* Instructions to follow
Please pull out each line below that contains the word "Where", and copy those lines in full.

* Source records
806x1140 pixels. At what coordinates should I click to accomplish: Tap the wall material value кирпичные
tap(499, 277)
---
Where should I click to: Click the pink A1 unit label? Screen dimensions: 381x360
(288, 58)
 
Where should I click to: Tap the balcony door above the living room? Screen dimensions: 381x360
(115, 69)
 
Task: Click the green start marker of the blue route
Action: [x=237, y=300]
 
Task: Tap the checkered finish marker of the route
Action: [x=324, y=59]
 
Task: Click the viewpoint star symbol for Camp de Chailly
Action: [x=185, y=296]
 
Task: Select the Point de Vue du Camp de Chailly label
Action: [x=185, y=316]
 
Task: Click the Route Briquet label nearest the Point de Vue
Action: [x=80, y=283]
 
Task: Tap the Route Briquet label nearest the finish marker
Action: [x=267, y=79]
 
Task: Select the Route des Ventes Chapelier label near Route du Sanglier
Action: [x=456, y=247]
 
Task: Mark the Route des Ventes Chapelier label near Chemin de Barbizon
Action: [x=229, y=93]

* Right answer
Where should I click to: Click the pink A1 unit label? Screen dimensions: 381x360
Where should I click to: Tap the balcony door above the living room? Screen dimensions: 381x360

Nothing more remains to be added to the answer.